Sharon Adler: Du bist in Südafrika geboren, aber in Deutschland aufgewachsen. Was möchtest du über deinen familienbiographischen Hintergrund und darüber, wie du die ersten Jahre erlebt hast, erzählen?
Sabena Donath: Ich war drei Jahre alt, als ich nach Deutschland kam. Meine Eltern sprachen damals gar kein Deutsch, meine Muttersprache ist Polnisch, ich bin mehrsprachig aufgewachsen. Mein Vater ist Slowake, er floh 1968, als die damalige Sowjetunion in die ehemalige Tschechoslowakei einmarschierte. Meine Mutter kommt aus Warschau, auch sie verließ Polen 1968. Geboren bin ich in Südafrika, wo meine Familie für wenige Jahre lebte. Aus privaten Gründen verschlug es uns dann nach Deutschland. Wir zogen Anfang der 1970er-Jahre nach Bad Homburg, eine Kleinstadt in der Nähe von Frankfurt am Main. Meine Großeltern waren bereits dort. Ich muss sagen, vor allem die erste Zeit war nicht leicht für mich: Auf der einen Seite meine Großeltern, die versuchten, trotz ihrer Shoah-Erfahrungen in Deutschland Fuß zu fassen, auf der anderen Seite meine Eltern, beide junge Studenten in einem fremden Land. Und dann gab es mich – irgendwo dazwischen. Wenn man als Kind mit einer Migrationsgeschichte irgendwo landet, dann ist alles neu und alles fremd. Und das gilt besonders für Deutschland.
Schulische Erfahrungen
Sharon Adler: Welche persönlichen Erfahrungen aus deiner eigenen Schulzeit fließen in deine Arbeit heute ein? Sabena Donath: Ich erinnere mich an den Moment, als ich in einen städtischen Kindergarten kam. Ich sprach noch kein Deutsch und habe prägend in Erinnerung, dass es dort einen sogenannten „Ausländertisch“ gab – für mich und die sogenannten Gastarbeiter-Kinder. Uns wurde gesagt, dass wir mit den deutschen Kindern spielen dürften, aber nicht mit ihnen essen. Damit wir das richtig einordnen: Das war Mitte der 70er-Jahre, das muss man sich mal vorstellen! Ich als Kind stellte das nicht in Frage, aber ich weiß noch, dass ich mich unwohl fühlte. Heute denke ich, dass diese frühe Erfahrung etwas in mir ausgelöst hat: Dieses Unbehagen, in eine solche Situation gebracht zu werden, ohne dass es in irgendeiner Form ein Korrektiv gab. In der Grundschule hatte ich es leichter: Zu dem Zeitpunkt sprach ich schon sehr gut Deutsch und konnte mich sehr gut behaupten. Ich war in den ersten Jahren auch eine sehr gute Schülerin, es spielte überhaupt keine Rolle, wer ich war, woher ich kam oder was mich besonders auszeichnete. Bezüge zu einer jüdischen Perspektive gab es in diesem Schulsystem nicht. Später, im Gymnasium, war ich eine von nur drei jüdischen Schüler*innen – bei insgesamt rund eintausend Kindern. Ich weiß noch, dass es jedes Jahr aufs Neue eine Diskussion gab, ob man mich nun für Rosch Ha-Schana und Jom Kippur vom Unterricht befreien kann oder nicht. Das hat sich dann später geändert. Meine jüngeren Geschwister besuchten den jüdischen Religionsunterricht in der Frankfurter Gemeinde, der sogar im Abitur anerkannt wurde.
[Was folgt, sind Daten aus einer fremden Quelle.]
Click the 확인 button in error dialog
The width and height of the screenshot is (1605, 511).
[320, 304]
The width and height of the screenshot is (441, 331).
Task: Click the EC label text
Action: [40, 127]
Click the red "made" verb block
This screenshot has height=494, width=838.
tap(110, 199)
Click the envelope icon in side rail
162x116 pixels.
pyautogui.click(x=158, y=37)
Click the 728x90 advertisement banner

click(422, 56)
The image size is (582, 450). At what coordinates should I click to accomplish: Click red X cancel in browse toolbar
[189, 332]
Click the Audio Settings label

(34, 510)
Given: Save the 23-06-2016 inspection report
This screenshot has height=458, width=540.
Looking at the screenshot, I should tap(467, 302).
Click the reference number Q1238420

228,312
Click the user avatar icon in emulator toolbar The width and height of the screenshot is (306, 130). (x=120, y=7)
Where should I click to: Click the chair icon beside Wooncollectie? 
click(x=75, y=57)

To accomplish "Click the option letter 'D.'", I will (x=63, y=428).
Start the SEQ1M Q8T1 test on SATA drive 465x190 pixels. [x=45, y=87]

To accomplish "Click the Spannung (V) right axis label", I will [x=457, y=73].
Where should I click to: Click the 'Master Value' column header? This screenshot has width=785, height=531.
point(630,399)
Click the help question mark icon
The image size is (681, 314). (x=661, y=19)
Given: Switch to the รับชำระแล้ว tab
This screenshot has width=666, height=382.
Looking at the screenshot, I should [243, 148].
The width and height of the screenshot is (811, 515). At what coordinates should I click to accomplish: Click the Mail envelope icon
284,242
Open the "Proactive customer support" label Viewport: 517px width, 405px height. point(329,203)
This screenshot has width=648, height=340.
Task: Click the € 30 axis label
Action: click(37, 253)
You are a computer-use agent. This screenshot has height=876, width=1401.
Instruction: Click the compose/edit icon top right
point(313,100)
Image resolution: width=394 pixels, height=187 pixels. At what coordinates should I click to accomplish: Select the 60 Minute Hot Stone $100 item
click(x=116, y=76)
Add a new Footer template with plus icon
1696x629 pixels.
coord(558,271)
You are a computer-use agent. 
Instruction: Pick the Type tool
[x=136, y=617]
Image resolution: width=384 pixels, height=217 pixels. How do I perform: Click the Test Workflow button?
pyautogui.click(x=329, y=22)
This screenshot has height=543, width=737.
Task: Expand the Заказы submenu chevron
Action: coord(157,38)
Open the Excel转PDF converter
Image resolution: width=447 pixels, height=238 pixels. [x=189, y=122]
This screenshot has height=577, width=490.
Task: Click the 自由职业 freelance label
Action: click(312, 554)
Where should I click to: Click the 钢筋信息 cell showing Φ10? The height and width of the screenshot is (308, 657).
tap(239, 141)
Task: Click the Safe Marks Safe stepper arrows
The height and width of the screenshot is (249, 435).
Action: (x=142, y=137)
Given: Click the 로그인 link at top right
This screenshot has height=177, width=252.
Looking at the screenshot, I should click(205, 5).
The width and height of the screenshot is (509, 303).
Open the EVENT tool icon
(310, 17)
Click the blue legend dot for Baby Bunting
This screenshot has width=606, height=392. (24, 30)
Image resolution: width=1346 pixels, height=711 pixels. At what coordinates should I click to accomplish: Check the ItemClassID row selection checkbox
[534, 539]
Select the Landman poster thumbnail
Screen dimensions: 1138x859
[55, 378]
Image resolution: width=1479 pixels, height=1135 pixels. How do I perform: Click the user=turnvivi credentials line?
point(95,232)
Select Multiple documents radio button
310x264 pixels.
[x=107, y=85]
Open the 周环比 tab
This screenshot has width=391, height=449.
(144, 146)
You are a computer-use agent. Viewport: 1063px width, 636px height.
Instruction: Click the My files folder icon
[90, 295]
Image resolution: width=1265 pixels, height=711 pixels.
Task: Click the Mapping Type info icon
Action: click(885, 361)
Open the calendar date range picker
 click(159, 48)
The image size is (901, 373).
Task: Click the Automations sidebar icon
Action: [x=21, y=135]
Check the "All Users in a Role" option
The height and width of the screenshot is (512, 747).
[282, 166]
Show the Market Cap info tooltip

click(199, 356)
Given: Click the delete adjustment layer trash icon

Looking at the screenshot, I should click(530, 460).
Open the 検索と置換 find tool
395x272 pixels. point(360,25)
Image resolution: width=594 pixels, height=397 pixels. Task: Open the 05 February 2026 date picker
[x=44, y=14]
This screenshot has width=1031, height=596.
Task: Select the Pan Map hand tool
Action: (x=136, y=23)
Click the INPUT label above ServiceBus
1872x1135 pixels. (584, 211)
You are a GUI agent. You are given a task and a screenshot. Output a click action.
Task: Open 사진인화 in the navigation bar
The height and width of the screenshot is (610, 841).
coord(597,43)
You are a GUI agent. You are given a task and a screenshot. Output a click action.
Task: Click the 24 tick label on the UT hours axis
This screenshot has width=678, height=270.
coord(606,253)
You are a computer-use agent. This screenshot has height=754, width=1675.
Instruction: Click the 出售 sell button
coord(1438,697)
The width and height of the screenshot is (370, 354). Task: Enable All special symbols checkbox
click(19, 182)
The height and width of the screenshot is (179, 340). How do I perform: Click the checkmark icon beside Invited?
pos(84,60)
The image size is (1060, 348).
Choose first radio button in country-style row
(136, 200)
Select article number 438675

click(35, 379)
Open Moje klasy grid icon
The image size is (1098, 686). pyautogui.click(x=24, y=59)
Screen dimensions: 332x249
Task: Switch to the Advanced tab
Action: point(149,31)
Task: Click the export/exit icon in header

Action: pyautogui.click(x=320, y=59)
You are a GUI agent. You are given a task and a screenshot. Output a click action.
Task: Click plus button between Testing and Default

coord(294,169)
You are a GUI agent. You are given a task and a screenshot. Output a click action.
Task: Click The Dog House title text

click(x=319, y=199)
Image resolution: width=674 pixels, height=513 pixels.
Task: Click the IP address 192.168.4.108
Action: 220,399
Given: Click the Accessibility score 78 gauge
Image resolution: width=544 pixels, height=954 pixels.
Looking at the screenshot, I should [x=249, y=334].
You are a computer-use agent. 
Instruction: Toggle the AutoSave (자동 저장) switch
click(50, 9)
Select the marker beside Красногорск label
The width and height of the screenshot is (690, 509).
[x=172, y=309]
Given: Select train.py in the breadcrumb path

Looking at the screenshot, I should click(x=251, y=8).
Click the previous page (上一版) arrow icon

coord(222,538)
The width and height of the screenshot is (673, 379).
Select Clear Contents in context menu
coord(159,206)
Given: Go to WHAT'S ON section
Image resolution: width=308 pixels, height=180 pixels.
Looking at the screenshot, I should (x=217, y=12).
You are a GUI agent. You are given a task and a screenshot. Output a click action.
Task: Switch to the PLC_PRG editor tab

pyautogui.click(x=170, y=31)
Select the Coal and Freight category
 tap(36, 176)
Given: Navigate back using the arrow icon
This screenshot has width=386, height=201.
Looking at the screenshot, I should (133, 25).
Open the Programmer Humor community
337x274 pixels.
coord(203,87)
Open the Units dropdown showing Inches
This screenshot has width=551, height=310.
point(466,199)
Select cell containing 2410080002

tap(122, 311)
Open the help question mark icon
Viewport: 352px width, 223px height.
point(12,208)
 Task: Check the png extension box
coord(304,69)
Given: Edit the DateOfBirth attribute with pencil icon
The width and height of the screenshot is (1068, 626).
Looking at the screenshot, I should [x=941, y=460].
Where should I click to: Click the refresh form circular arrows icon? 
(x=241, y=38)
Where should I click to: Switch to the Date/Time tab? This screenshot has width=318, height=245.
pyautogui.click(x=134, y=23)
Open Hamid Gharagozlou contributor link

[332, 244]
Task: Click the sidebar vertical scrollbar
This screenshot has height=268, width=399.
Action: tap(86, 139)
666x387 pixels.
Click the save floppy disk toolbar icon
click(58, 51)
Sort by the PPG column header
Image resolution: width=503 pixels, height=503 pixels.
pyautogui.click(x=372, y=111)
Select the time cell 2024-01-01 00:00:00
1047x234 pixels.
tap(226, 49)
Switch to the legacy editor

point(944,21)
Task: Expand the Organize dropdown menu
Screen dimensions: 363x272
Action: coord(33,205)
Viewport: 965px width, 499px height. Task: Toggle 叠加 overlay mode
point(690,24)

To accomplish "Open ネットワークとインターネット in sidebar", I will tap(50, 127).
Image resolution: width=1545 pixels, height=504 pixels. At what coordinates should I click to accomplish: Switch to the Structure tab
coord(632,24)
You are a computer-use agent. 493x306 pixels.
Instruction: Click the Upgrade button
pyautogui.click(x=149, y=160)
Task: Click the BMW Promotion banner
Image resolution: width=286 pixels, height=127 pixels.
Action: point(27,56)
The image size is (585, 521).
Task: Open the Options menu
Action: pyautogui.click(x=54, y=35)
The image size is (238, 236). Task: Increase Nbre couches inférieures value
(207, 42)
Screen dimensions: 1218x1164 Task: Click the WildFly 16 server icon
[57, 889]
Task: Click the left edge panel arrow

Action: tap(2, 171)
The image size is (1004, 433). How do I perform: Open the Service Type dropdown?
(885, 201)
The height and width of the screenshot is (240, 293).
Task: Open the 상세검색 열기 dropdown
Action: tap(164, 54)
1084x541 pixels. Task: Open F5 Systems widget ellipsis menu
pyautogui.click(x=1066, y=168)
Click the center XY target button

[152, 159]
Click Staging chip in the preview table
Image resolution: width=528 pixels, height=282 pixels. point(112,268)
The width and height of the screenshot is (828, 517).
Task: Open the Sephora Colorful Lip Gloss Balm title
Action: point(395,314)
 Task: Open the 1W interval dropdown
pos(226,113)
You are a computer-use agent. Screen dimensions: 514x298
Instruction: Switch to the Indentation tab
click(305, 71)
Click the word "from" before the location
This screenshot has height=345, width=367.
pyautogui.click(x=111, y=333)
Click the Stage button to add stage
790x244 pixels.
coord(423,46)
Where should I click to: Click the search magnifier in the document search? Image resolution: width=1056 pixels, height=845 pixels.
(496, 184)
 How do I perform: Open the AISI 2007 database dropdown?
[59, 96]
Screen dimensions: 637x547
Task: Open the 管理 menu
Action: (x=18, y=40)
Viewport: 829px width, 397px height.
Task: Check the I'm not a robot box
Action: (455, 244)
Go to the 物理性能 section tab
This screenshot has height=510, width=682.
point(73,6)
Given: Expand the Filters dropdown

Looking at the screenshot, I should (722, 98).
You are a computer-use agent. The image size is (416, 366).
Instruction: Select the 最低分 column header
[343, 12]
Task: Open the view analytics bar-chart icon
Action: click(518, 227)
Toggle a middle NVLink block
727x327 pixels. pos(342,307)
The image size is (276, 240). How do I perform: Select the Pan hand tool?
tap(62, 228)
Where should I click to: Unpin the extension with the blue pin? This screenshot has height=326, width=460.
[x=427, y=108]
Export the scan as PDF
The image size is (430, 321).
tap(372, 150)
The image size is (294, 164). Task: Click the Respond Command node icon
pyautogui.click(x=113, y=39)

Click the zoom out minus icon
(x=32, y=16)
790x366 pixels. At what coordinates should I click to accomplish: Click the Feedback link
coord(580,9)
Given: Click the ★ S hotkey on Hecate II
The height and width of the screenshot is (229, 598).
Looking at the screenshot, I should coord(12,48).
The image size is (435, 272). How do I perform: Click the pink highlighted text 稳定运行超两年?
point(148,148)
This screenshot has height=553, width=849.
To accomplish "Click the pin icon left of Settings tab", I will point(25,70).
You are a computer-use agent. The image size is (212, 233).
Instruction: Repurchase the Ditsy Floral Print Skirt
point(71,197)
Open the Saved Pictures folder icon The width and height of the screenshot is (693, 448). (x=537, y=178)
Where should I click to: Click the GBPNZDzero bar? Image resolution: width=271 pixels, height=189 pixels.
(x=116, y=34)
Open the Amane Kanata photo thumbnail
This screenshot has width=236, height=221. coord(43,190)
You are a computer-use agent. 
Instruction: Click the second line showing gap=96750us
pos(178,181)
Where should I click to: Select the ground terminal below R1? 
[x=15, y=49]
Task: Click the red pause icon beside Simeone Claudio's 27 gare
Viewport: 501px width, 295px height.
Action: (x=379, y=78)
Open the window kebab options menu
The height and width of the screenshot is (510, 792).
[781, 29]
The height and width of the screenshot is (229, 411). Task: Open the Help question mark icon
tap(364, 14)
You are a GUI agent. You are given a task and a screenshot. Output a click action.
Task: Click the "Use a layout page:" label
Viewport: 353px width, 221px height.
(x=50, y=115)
Sharon Adler: Wie hast du die Vermittlung jüdischer Themen und Lebensrealitäten in der Schule, im Unterricht und durch Schulbücher erfahren?
Sabena Donath: Die Zeit der Achtziger Jahre war geprägt davon, dass reelle jüdische Perspektiven einfach unsichtbar waren. Sobald in der Schule das Thema Nationalsozialismus und Shoah aufkam, wurde ich nach meinen eigenen Opfergeschichten gefragt, so als könnte ich stellvertretend für alle anderen sprechen. Die Vermittlung habe ich nahezu traumatisch in Erinnerung. Die Abbildungen der Leichen in den Schulbüchern war für mich, die ich mit überlebenden Großeltern aufgewachsen bin, äußerst schmerzhaft, und ich habe lange gebraucht, um so selbstbestimmt zu sein, mich dagegen zu wehren. Was mich immer störte und auch heute noch stört: Das Thema Judentum wurde ausschließlich über das Thema der Folklore oder über eine täterorientierte, nationalsozialistische Perspektive aufgearbeitet. Es wurde – und das ist zum Teil immer noch so – überhaupt nichts über jüdisches Leben in der Gegenwart vermittelt.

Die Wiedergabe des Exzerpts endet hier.